START Exercise inputs
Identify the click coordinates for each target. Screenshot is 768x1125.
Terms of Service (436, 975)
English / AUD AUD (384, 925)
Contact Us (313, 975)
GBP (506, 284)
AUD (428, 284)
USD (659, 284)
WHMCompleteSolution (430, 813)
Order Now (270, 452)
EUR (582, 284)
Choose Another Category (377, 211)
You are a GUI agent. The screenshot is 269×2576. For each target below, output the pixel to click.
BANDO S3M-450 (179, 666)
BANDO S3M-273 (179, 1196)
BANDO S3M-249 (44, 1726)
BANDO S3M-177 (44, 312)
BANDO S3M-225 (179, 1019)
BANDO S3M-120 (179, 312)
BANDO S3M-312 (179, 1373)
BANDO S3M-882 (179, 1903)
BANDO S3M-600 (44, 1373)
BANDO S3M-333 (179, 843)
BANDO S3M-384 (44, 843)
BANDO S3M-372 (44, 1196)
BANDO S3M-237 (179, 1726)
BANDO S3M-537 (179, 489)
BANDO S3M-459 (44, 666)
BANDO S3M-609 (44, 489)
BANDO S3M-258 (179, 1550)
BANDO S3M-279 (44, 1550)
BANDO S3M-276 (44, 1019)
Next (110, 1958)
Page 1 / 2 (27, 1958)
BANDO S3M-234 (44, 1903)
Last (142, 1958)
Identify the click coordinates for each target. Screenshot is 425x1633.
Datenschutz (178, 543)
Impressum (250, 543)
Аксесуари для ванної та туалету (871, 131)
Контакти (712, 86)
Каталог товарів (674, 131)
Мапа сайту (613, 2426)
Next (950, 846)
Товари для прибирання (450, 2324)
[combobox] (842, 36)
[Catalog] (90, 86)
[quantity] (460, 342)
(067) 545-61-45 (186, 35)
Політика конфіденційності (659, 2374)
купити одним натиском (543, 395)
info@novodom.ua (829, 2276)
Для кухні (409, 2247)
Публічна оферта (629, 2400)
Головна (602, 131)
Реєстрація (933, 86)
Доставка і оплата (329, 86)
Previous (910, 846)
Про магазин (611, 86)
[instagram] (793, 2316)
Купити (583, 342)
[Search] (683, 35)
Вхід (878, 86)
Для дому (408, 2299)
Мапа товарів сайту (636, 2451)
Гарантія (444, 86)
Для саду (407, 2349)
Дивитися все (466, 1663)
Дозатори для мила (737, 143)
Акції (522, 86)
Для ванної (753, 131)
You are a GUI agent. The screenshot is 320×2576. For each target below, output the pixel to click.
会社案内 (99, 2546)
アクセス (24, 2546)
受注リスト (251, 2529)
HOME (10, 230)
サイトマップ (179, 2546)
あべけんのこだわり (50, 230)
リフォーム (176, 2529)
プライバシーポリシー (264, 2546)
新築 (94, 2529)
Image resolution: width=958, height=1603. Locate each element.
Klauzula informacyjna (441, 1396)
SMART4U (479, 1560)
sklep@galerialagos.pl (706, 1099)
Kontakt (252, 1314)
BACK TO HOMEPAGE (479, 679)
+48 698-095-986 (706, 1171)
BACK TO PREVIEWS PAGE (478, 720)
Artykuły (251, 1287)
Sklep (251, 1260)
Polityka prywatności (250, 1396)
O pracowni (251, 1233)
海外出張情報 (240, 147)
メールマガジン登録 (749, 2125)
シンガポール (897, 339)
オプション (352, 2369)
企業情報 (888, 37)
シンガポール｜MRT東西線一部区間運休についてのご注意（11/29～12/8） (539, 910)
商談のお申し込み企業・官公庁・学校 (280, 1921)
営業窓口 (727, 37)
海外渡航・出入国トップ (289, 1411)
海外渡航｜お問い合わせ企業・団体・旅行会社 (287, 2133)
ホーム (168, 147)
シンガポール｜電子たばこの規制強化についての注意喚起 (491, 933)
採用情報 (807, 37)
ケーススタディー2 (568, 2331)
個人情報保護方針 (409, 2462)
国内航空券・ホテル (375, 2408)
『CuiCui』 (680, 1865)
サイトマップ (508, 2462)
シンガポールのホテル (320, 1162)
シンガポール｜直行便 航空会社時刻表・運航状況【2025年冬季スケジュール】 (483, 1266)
END Exercise inputs
_Exercise_
List each line of the material above that contains the string "output". Case counts, so match it exactly.

_Answer_
You are a GUI agent. The screenshot is 269×2576. For each target below, output the pixel to click.
You are a GUI agent. The screenshot is 320×2576. For each target below, output the pixel to click.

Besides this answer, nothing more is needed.